How To Make Pizza Peels

Pizza-Peel.png

Check out how I batch out some pizza peels using some offcuts and scraps!

This post contains affiliate links, for more information see my disclosures page.

Check out the tools I use.

I recently found a whole sale hardwood distributer in my area that sells offcuts from millwork runs really inexpensively, so I picked up some cherry strips to batch some more pizza peels. The cherry was in 12’ lengths so the first thing I did was cut it down to a reasonable length on my miter saw station and mill two sides on my jointer. One square pieces like this I like mark which corner is machined square so I don’t lose track of it. Then I ran it through the planer to bring them to a true square before cutting down to the length I need. I’ll be laminating some maple and purple heart to the cherry so I go ahead and cut those to size as well.

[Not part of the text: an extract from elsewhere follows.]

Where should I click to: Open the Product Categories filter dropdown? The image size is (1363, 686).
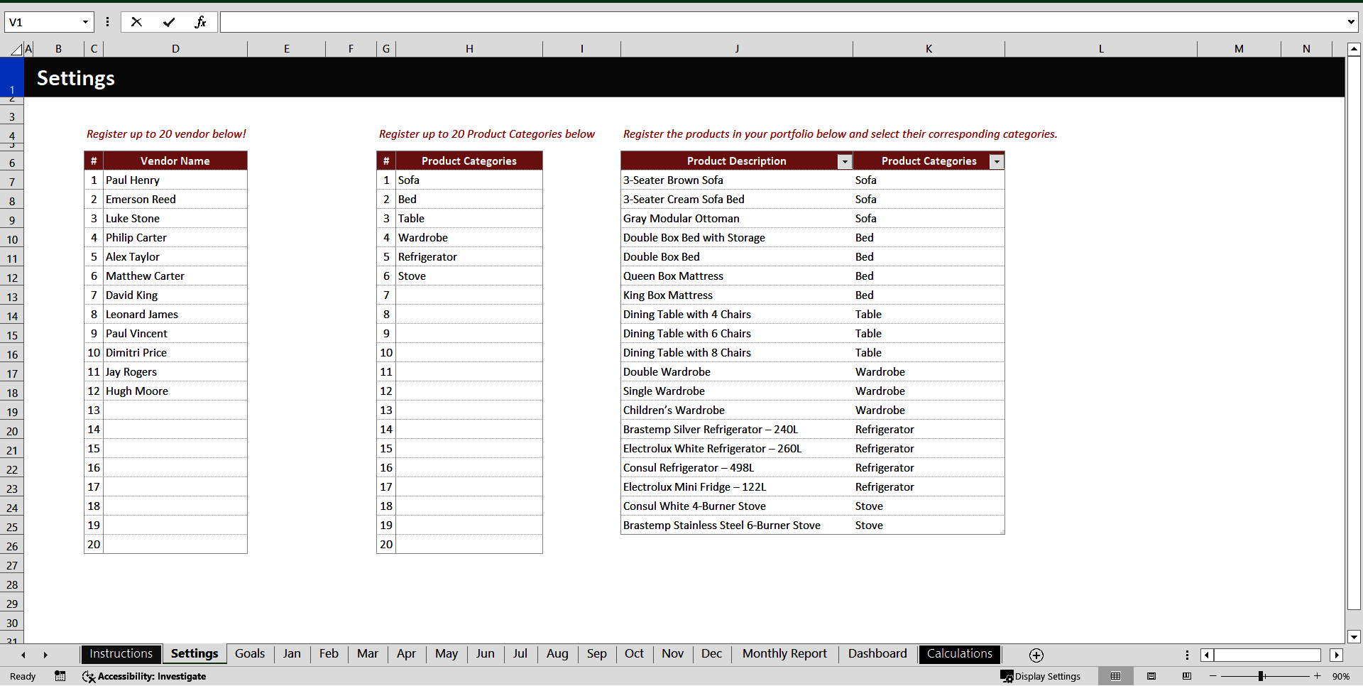point(996,161)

My bandsaw isn’t large enough to resaw the full width of these, so I only glue up the middle section for now. After resewing, I’ll add the maple to the sides and bring them to full width.

Glue ups are seldom perfect, so I go ahead and run this through the jointer and planer to make sure both faces are flat and parallel before I start resawing.

I start resewing by making cuts on the table saw. This reduces the depth of the cut on the band saw and is the only way I have found so far to beat blade drift on the bandsaw. Because the maple sides are much narrower I’m able to completely rip them on the table.

My buddy, Andrew, also does a lot of woodwork and was nice enough to let me come over and use his thickness sander, which saved a lot of time sanding. But these could have been cleaned up using light passes on a planer, any hand sander, or even hand planes.

Now to finish gluing everything together. On thin pieces like this I like to use tape to help keep everything aligned, but they were still big enough I could put them in clamps. Light clamping is all you need on something like this though, too much pressure and it’s easy to bow the boards.

After the glue dried it was time to lay out my design. There isn’t really a science or formula to this. I just use different tools and shapes until I come up with a shape I think will be pleasing. Then rough cut it out on the bandsaw, and sand to the line on my oscillating sander.

At this point it’s really just about the finish touches. I put a hole in the handle so the peel can be hung up if someone wants to store it that way, and round over the edges with an 1/8” round over in my trim router. I added the bevel using my random orbit sander, but you could use a belt sander, rasps, files, hand planes, nearly anything. Then I ran up the grits to 150, that’s when I like to wet the wood to remove most of the sanding dust and raise the grain, before finishing at 220 grit.

I just used mineral oil to finish this. I didn’t want any kind of film finish because it’s made for hot steamy pizza to be put on and people may also slice the pizza on it. The mineral oil is enough to bring out the color and also prevent the wood from getting saturated with oil or grease from the pizza, so long as it gets reapplied occasionally.